Your goal
Lines before the one containing "Where should I" are left out; return that line and all lines after it, exactly, through the end of the records below.

Raw data
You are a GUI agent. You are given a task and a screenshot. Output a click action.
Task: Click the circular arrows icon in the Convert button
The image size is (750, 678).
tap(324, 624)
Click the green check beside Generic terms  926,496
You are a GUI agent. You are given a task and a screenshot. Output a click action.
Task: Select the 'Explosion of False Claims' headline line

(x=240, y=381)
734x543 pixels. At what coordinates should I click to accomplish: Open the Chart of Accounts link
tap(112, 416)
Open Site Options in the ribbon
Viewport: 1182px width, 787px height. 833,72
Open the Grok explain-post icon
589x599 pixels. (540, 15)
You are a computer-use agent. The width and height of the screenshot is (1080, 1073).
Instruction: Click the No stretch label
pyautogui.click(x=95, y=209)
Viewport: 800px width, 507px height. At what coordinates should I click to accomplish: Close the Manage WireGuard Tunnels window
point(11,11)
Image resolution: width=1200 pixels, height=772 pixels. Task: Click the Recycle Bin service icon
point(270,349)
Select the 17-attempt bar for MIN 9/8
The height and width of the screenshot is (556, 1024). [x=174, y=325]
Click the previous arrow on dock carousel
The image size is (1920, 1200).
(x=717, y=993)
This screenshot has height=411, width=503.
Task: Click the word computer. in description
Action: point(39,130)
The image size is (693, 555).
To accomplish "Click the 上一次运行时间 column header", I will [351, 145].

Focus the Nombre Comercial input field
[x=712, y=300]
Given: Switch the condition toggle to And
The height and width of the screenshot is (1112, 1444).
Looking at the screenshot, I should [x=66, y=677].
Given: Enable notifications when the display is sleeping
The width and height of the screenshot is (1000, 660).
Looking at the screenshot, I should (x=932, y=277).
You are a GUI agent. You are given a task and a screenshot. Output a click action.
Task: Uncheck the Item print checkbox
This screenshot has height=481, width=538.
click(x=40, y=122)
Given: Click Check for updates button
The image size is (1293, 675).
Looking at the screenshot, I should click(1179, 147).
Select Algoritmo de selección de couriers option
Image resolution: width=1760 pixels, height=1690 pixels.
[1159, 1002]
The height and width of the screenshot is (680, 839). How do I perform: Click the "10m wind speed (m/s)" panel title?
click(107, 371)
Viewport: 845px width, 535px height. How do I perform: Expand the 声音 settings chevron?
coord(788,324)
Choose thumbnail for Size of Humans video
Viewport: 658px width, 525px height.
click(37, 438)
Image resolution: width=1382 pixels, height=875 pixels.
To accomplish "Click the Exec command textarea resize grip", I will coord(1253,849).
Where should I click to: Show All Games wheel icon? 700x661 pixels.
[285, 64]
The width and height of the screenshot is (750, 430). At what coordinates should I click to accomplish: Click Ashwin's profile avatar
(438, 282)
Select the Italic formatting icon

Response below
Where should I click to: Show All Games wheel icon? 700x661 pixels.
[285, 64]
The width and height of the screenshot is (750, 430). At what coordinates should I click to accomplish: Click Ashwin's profile avatar
(438, 282)
Select the Italic formatting icon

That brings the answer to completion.